"Mobile Homes for Sale" Google Search Trends Texas September 2025 - Market Demand Analysis
Rob Ripperda
Texans search interest in “mobile homes for sale” moved up a seasonally-adjusted +7.7% in September over last month and up +1.7% on September of 2024. The year-over-year increase marked the first such gain since January of 2022.
Google searches for “mobile homes for sale” in the state of Texas tend to peak in January, slow down through the spring, and then hit a second peak in July before declining through the end of the year.
This interactive chart is built from Google Trends data for the search term “mobile homes for sale”
Search Volumes Compared to Site-Built
In the past we noted that there had been a steady decline in search volume for “mobile homes for sale” from the March 2021 peak, and that a similar decline had occurred with the broader “homes for sale” search term. The seasonally-adjusted data in the plots below shows that while Texans searching for “homes for sale” did indeed decline from 2022 through 2023, it appears to have stabilized in 2024 while searches for “mobile homes” continued to fall further but have started moving higher in the last two months after bottoming in July of 2025.
It appears that Texans are searching for homes in general less than they were in the lower mortgage interest rate environment before 2022 and given that manufactured housing can save purchasers more than half on price per square foot, perhaps they should add “manufactured” to the front of those Google searches.
Note: The data series for each of the search terms are pulled separately and the search interest values reference the relative traffic to the search term itself over time.
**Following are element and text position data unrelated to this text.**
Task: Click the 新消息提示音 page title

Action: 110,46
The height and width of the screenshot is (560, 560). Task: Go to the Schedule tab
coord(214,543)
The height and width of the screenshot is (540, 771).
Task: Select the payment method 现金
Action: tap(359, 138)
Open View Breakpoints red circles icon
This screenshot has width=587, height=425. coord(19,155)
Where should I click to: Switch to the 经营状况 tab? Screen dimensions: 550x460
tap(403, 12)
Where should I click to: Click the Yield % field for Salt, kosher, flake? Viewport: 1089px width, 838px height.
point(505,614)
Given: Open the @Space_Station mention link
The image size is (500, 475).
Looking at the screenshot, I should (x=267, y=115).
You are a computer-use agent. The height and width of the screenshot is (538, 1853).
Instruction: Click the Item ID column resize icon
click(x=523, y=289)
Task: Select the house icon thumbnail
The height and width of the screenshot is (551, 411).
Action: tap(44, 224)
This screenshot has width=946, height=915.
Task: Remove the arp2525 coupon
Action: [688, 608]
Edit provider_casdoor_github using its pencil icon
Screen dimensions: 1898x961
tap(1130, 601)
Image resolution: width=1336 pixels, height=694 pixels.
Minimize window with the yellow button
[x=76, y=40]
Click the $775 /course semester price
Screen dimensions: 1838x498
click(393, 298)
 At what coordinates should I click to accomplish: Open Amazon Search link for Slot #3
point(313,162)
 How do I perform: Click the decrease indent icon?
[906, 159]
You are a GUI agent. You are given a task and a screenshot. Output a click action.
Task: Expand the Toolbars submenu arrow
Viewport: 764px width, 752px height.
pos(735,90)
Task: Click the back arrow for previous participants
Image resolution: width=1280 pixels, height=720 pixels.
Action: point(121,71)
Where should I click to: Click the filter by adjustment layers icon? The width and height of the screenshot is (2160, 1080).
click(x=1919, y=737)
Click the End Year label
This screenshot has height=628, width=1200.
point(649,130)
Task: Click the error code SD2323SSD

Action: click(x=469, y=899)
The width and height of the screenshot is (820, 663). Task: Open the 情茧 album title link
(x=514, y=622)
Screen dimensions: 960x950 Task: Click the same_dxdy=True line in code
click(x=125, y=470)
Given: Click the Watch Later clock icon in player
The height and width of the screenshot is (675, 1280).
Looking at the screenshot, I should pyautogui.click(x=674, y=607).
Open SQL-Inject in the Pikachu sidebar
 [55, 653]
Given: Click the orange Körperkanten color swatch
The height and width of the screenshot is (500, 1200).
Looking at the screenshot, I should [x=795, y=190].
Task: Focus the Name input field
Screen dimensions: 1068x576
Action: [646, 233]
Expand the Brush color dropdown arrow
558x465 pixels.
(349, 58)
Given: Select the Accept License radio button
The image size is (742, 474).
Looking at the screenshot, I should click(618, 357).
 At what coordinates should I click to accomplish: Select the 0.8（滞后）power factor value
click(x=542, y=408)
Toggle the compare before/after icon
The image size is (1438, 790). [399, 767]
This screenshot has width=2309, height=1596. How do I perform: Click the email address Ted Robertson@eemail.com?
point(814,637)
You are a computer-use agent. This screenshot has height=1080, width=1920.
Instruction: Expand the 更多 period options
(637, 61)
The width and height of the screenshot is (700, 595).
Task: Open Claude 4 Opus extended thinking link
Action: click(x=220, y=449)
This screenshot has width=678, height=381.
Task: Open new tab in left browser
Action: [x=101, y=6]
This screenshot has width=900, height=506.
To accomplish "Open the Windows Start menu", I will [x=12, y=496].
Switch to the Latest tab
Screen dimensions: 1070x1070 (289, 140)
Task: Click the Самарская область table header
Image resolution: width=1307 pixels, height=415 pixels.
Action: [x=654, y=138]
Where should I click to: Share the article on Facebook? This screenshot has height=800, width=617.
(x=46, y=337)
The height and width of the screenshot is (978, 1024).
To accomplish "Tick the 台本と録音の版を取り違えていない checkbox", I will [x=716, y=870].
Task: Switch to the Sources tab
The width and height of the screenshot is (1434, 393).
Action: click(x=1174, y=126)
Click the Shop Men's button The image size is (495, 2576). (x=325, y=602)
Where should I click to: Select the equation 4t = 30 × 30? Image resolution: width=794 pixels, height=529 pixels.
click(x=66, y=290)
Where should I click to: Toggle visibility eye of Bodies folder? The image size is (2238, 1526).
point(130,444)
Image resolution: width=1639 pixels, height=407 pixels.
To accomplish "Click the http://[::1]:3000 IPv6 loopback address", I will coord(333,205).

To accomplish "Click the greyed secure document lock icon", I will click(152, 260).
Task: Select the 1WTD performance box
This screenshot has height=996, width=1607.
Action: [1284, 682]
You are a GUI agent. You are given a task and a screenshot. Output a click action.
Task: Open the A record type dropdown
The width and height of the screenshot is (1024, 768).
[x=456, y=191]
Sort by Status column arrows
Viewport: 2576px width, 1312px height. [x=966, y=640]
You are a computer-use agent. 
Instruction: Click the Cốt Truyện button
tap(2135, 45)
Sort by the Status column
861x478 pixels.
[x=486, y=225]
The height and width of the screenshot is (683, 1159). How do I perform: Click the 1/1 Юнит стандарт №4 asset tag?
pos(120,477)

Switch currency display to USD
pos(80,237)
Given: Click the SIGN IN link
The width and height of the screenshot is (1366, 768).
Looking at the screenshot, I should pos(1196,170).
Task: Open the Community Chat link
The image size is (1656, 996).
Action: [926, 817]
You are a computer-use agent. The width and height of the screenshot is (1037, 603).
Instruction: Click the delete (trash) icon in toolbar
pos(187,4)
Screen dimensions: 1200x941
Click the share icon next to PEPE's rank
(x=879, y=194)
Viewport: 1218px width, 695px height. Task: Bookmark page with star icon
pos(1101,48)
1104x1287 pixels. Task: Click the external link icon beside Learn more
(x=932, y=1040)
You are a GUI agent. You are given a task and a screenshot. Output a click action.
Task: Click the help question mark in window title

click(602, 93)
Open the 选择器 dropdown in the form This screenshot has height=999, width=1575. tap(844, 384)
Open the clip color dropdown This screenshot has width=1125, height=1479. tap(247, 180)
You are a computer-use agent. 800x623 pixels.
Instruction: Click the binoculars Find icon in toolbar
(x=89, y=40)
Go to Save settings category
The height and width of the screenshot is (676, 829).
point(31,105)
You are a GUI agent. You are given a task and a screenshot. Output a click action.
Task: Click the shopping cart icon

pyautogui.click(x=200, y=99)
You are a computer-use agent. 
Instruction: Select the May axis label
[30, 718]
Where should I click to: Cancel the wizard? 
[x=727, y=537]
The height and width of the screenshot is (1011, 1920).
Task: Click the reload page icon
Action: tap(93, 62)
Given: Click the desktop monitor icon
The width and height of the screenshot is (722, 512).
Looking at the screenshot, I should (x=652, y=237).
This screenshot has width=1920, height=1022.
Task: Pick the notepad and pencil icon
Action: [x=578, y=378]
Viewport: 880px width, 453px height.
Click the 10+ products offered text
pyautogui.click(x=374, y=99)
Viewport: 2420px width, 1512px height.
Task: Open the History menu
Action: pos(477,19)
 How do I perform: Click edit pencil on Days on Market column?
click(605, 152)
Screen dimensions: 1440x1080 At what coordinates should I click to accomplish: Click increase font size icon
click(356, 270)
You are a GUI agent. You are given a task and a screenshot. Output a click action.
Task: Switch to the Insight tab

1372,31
The overall search volume for “mobile homes for sale” is not as high as the broader “homes for sale” query.
Mobile Homes For Sale Search Term Selection
The google trends data is pulled for the search term “mobile homes for sale” because the volume of search data for that term is 10 times higher than the volume of searches for “manufactured homes for sale.” In Texas any home with a HUD-Code label on it is legally a manufactured home, and any home built in a factory prior to the introduction of the HUD-Code in 1976 is a mobile home. Despite the legal definition google search data suggests that consumers tend to characterize modern manufactured homes as mobile homes.
Google Trends Data
Google Trends data can give valuable insight into the search patterns of internet users. Because of the enormous volume of searches, Google Trends data is pulled from a random sample of overall searches for a given time period, and that sample changes overtime so the historical data differs upon subsequent views. To get closer to the true amount of search interest for each month, we pull the trend data multiple times and average the results.
The other important thing to note about Google Trends data is that it is normalized over the time span for which the data is pulled. The highest month will have the score of a hundred and then every other month gets a value of what percentage it’s amount of searches represent compared to that highest month’s value. This means that historical percentages will change overtime as new peaks are introduced over time.